El conductor es un tipo grueso y callado que sólo después del desayuno desatará su lengua. Se bebe media botella de vodka, un cuarto de litro, mientras nosotros visitamos unas ruinas. Al volver hacia el microbús le encontramos sentado a la mesa hincándole el diente a unas hogazas de pan, quesos y salchichones. Se sirve vasitos de vodka y nos invita a desayunarnos con él. La conversación la llevan mis compañeros de tour: es una pareja de americanos establecidos en Los Angeles de origen armenio. Les acompaña una prima, armenia de origen iraní y también residente en los EEUU desde la revolución khomeiní de 1979.

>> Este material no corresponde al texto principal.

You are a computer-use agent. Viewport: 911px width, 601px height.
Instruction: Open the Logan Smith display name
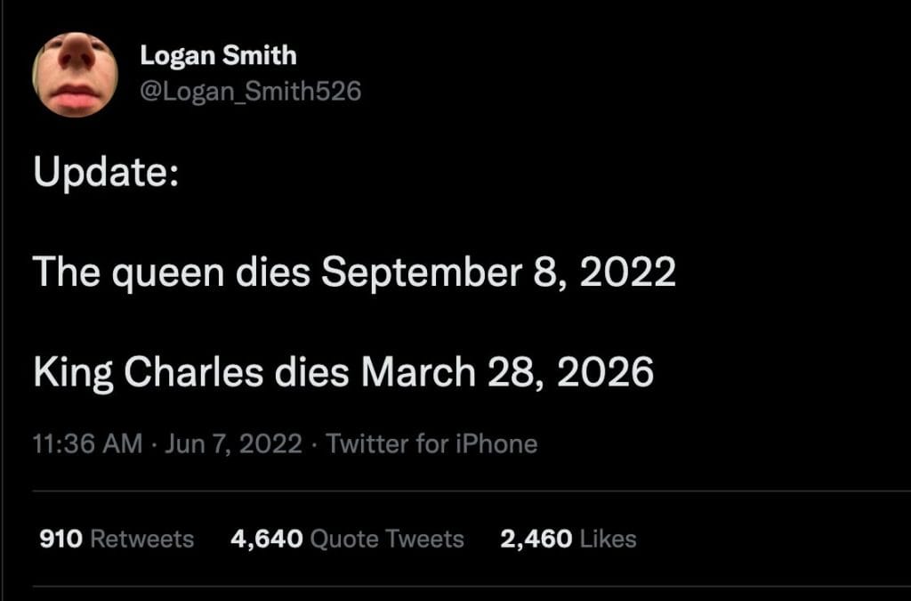click(218, 56)
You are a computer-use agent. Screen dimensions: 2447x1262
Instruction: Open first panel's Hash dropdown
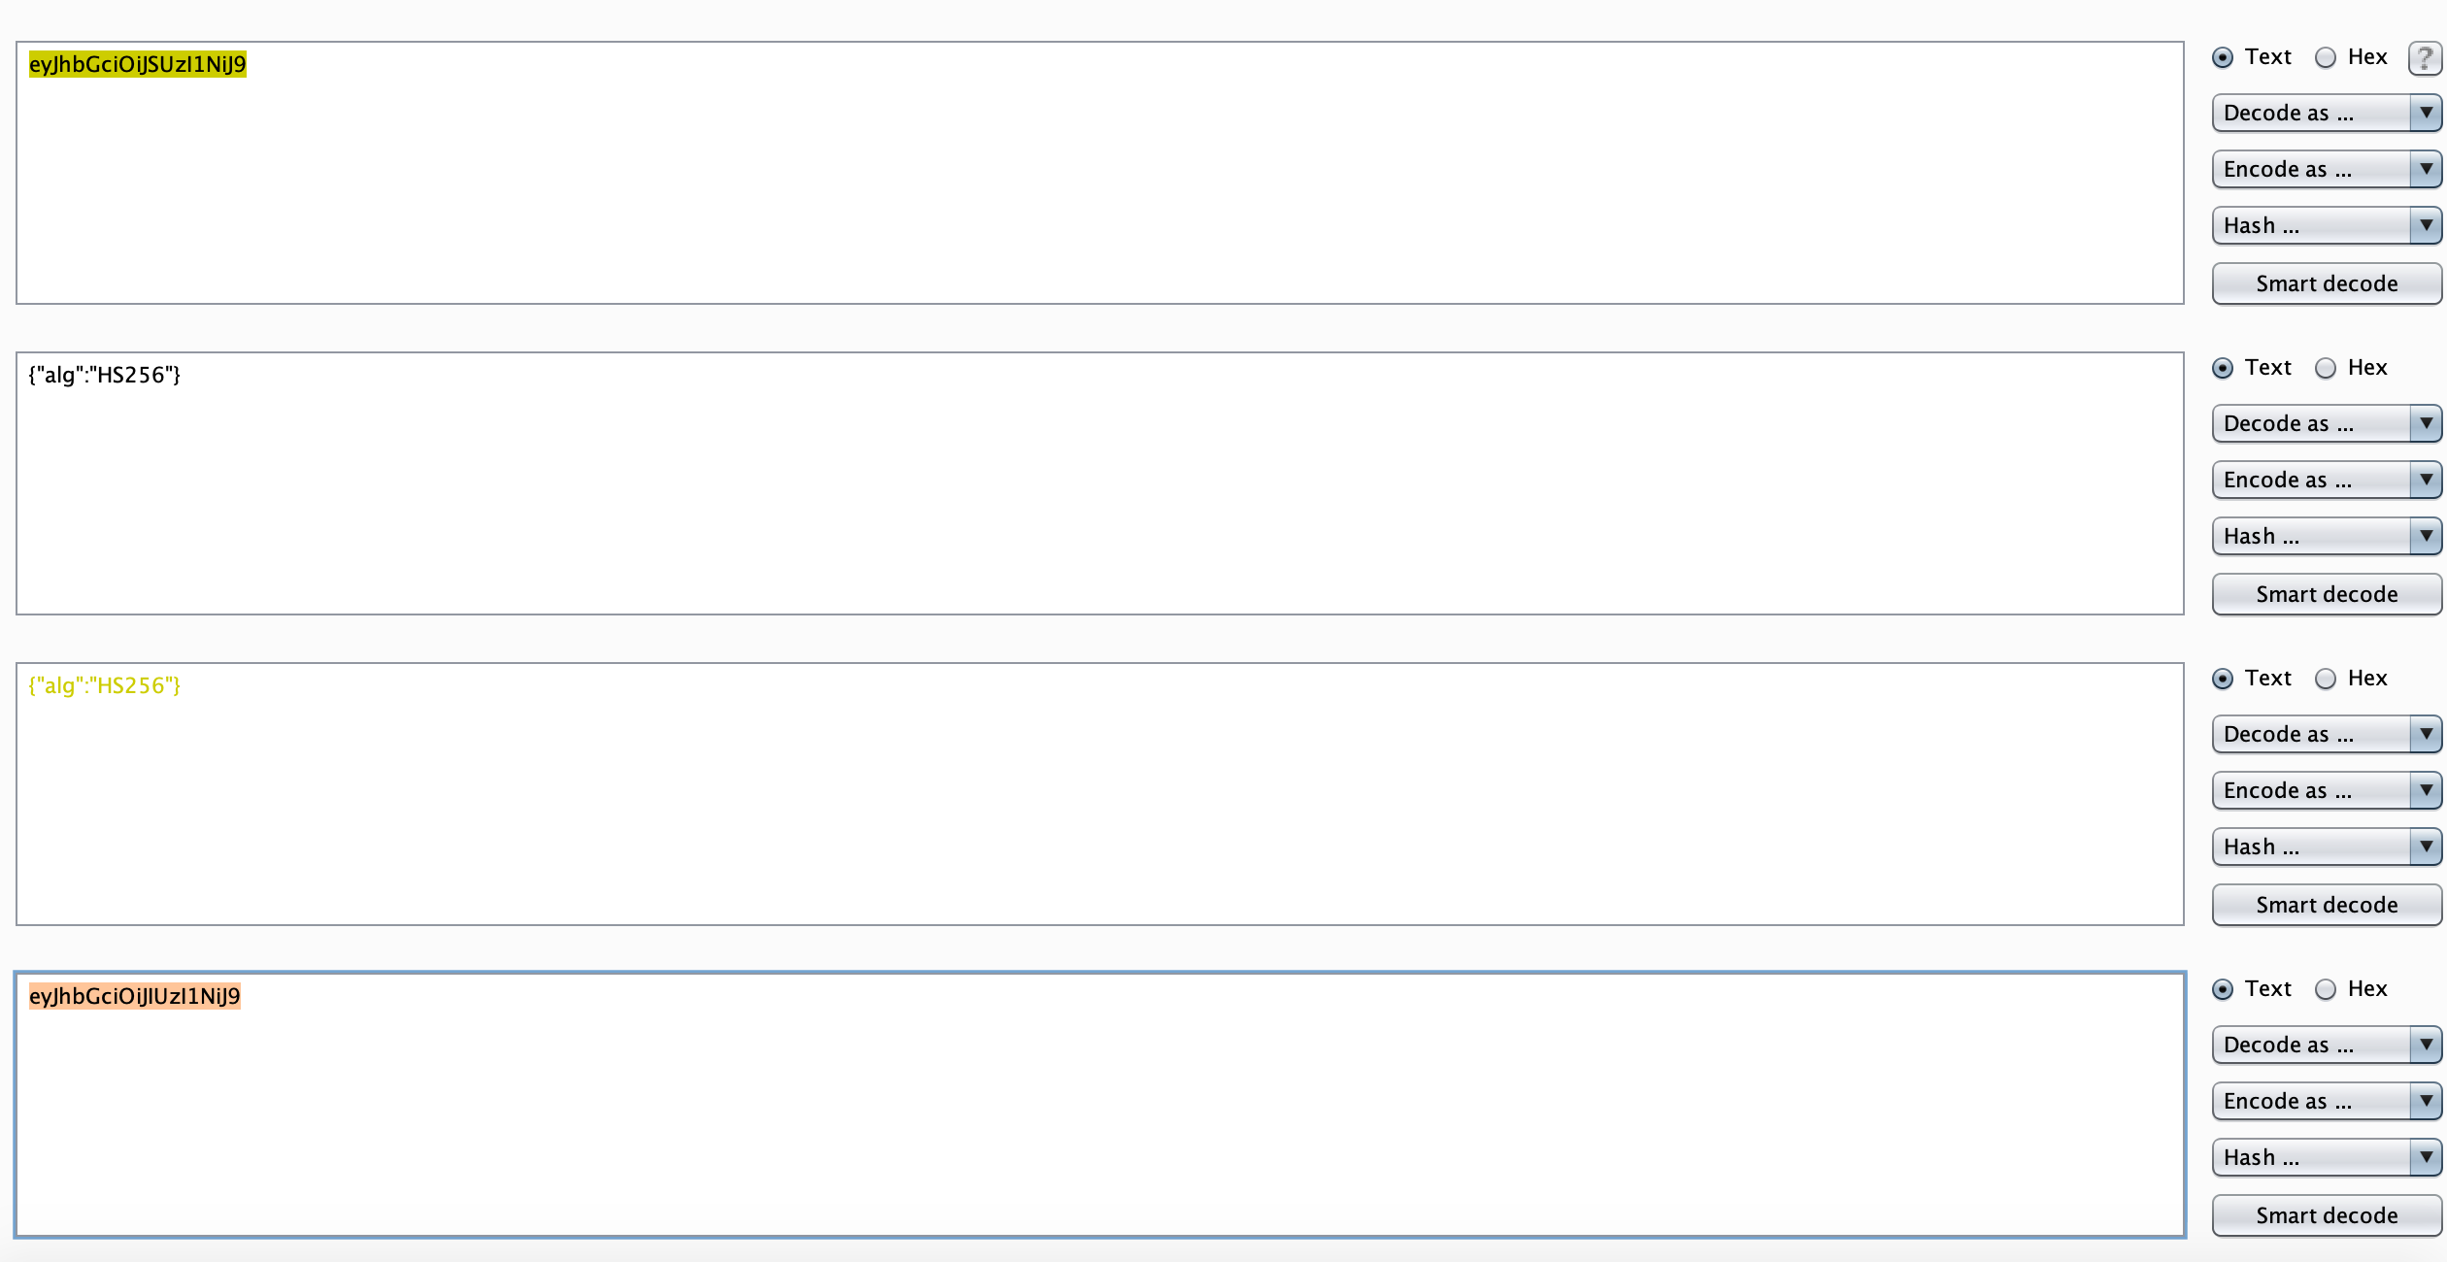click(x=2327, y=226)
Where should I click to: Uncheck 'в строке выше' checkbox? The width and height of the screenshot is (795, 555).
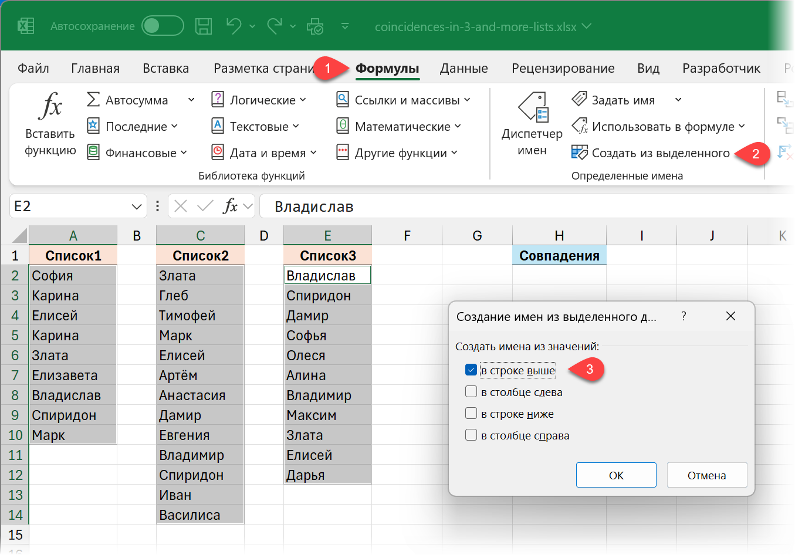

Cuando seguimos ruta hacia otro monasterio, las dos mujeres se ponen a cantar. El marido se inclina hacia mí y me dice que se trata de viejas canciones de la familia. Son nietos de la diáspora, miembros de la gran comunidad armenia que huyó, sobrevivió y se adaptó a vivir en otras tierras de acogida, de manera que hoy son tantos los armenios del exterior como los que están censados en la actual república de Armenia. Las suyas son canciones tristes y nostálgicas que lloran la pérdida en cada rima. La guía escucha atentamente y marca el ritmo con palmas tímidas. Me traduce al paso el sentido general de las canciones. Es una joven de ojos almendrados, de pelo oscuro, lacio, figura esbelta y dientes pequeños, cuyos labios parecen tallados de un solo golpe de hachuela. En ella veo a las mujeres del pueblo armenio que huyeron de las masacres de 1915.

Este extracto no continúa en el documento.